When dealing with critical challenges, how a person chooses to view the situation contributes to the outcome, he explained. This perspective begins with what motivates an individual, or their “why.”
“When we know our ‘why’ in what we do, it ultimately impacts ‘how’ we do, and the ‘when,’” Jones-Fosu explained. “And when we do all of these things, our results come forward in a powerful way.”
The task rhythm focuses on what a person chooses to do. Jones uses a template of intentional tasks in four categories — perspective, personal, professional and people — to create meaning in each day. He challenges leaders and managers to start meetings by asking their team about the positive things that have happened to them. He recommends everyone identify something they can do each day to grow personally and professionally and to engage with the people around them to form relationships.
“These are four things, if we start off our day with perspective and even if we do just one thing in each of these areas, it completes a full, meaningful day,” Jones Fosu said.
After an animated impersonation of James Brown’s dance moves, Jones-Fosu emphasized the importance of each person committing to bringing their signature style to everything they do, much like Brown’s trademark energy.

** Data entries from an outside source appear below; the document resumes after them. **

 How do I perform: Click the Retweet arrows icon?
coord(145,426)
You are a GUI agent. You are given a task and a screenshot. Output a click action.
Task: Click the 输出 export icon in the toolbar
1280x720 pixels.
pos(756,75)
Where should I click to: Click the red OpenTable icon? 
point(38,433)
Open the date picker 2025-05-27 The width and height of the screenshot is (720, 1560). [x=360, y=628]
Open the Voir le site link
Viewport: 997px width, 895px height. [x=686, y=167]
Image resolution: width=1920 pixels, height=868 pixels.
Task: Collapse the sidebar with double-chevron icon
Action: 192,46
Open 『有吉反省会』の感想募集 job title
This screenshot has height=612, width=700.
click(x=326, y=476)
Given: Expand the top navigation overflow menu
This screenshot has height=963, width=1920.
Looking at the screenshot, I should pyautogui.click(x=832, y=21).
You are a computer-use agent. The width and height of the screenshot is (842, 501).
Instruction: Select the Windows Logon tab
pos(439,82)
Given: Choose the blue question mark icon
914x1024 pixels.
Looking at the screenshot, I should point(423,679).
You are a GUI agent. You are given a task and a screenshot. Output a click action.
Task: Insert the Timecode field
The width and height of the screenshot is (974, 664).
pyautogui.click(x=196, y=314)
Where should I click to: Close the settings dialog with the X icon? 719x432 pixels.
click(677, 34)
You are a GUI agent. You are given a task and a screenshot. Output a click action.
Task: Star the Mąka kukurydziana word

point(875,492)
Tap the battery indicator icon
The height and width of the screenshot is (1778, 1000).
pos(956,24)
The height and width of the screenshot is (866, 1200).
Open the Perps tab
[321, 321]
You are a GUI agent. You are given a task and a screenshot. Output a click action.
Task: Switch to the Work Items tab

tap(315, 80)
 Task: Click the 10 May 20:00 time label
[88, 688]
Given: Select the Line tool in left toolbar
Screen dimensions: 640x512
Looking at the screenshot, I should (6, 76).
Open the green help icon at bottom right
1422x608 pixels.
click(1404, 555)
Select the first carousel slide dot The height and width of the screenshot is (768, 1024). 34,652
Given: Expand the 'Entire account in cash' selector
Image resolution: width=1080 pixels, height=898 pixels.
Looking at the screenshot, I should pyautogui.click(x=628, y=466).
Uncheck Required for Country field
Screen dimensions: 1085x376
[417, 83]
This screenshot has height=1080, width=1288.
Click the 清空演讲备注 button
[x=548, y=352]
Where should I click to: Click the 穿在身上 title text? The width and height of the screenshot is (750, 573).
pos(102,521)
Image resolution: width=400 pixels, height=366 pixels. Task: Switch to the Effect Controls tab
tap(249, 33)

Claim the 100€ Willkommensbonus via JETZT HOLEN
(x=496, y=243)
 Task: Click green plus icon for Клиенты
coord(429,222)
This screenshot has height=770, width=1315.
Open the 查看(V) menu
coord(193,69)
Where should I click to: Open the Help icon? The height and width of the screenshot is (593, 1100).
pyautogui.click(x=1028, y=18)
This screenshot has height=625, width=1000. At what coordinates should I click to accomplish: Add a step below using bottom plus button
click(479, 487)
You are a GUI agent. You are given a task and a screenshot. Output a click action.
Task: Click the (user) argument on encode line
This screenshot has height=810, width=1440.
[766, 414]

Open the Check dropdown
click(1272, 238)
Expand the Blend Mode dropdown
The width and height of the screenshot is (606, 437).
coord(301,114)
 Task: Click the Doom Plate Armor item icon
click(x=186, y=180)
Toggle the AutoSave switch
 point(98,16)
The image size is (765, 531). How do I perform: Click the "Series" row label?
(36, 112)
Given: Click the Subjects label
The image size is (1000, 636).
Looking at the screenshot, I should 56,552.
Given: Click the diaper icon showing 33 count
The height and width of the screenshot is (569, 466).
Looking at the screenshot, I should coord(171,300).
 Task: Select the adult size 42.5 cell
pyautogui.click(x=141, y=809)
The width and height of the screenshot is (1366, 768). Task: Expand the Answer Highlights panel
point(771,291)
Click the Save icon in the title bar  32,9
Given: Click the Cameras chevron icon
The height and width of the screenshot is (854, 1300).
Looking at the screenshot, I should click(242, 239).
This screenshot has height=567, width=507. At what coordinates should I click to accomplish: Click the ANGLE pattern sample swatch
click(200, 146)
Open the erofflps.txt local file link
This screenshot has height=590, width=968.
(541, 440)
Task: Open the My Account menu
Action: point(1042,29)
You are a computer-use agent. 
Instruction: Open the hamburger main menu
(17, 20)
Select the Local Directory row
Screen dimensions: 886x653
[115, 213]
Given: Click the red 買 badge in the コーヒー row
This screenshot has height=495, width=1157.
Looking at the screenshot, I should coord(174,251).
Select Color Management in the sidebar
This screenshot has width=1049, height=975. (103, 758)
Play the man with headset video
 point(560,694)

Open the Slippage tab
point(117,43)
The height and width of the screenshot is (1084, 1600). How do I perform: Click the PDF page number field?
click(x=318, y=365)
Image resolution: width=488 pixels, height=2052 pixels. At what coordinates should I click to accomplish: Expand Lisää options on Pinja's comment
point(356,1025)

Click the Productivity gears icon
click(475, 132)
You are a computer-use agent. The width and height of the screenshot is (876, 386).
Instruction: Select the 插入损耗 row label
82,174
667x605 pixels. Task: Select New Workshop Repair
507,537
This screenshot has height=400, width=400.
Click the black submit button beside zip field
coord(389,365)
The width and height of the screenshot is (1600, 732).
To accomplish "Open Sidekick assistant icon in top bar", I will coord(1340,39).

“What are the things your patients, your colleagues, hospitals, emergency rooms expect of you?” he asked. “Because without that stellar performance, no matter what’s going on around you, they wonder why they didn’t get the best. We call those rock-your-beat behaviors.”
Jones-Fosu closed with a message of gratitude for a specialty filled with people keeping emergency care on beat.
“Thank you from the bottom of my heart for the love, the care, how you’re committed to care, how you enjoy the work that you do,” he said.